[Problem details]:
In the listing below, find the line containing "Given: Show Summer '25 classes" and the line containing "This screenshot has width=1401, height=932.". Repeat exactly those two lines and every line between them.

[Exercise data]:
BEGIN
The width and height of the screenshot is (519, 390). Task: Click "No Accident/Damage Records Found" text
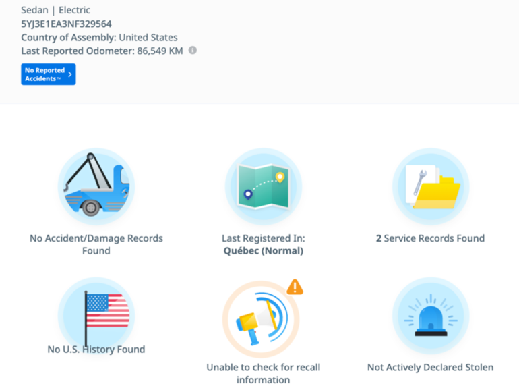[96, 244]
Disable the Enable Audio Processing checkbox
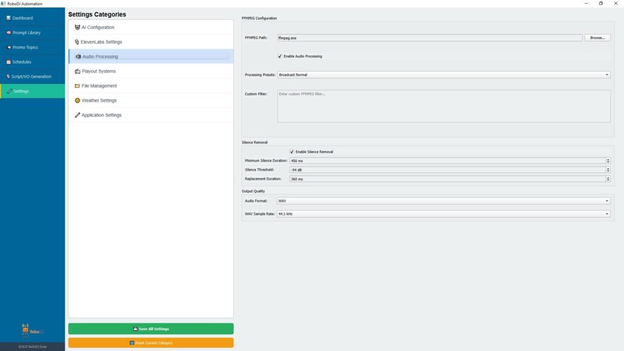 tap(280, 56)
END
BEGIN
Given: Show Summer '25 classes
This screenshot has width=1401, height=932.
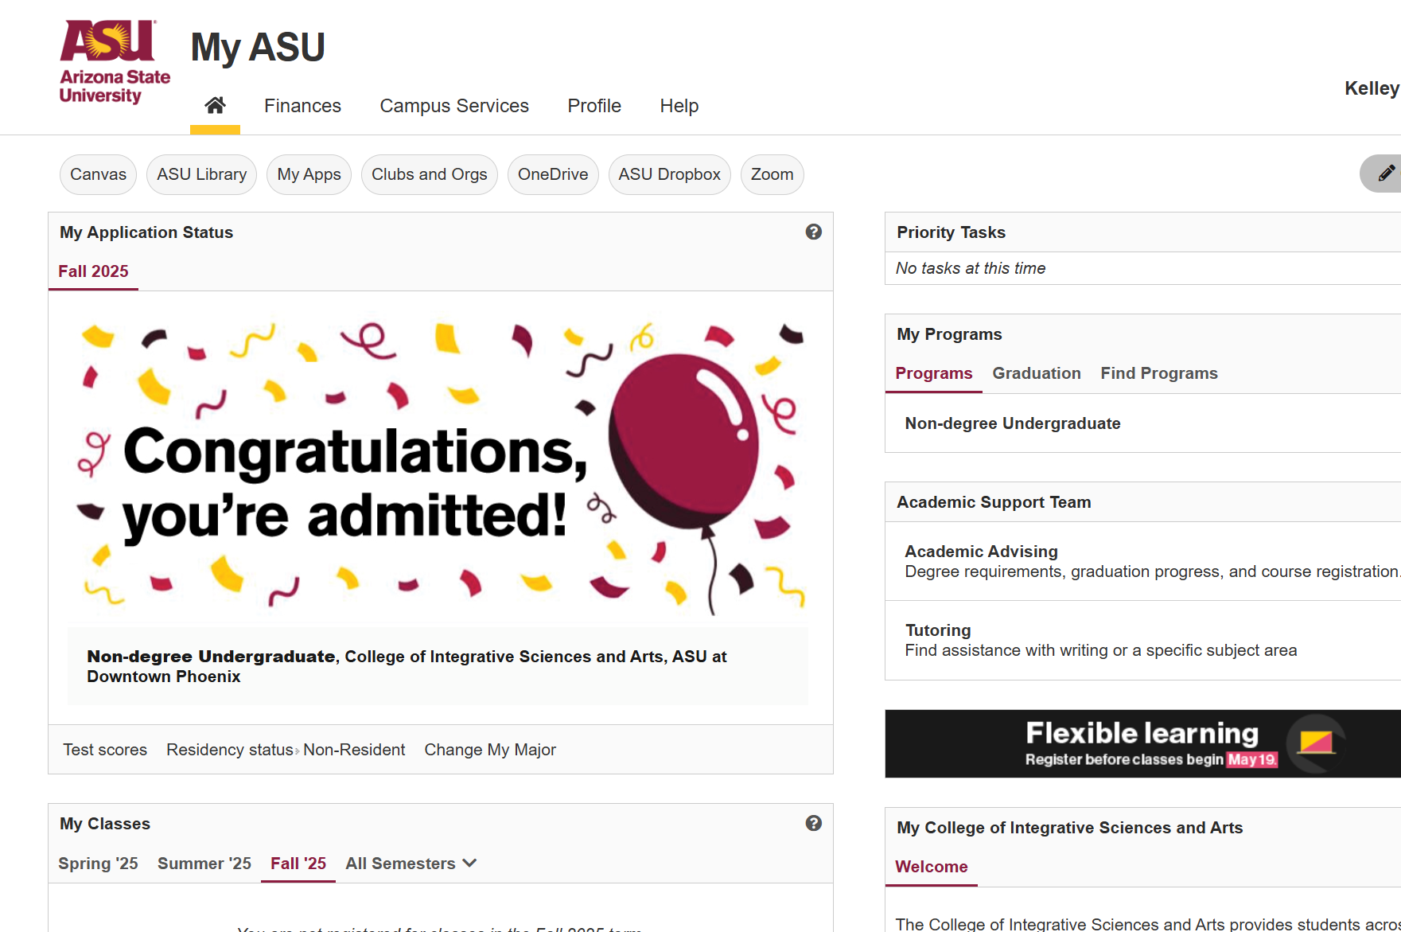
END
[Written answer]:
Given: Show Summer '25 classes
This screenshot has width=1401, height=932.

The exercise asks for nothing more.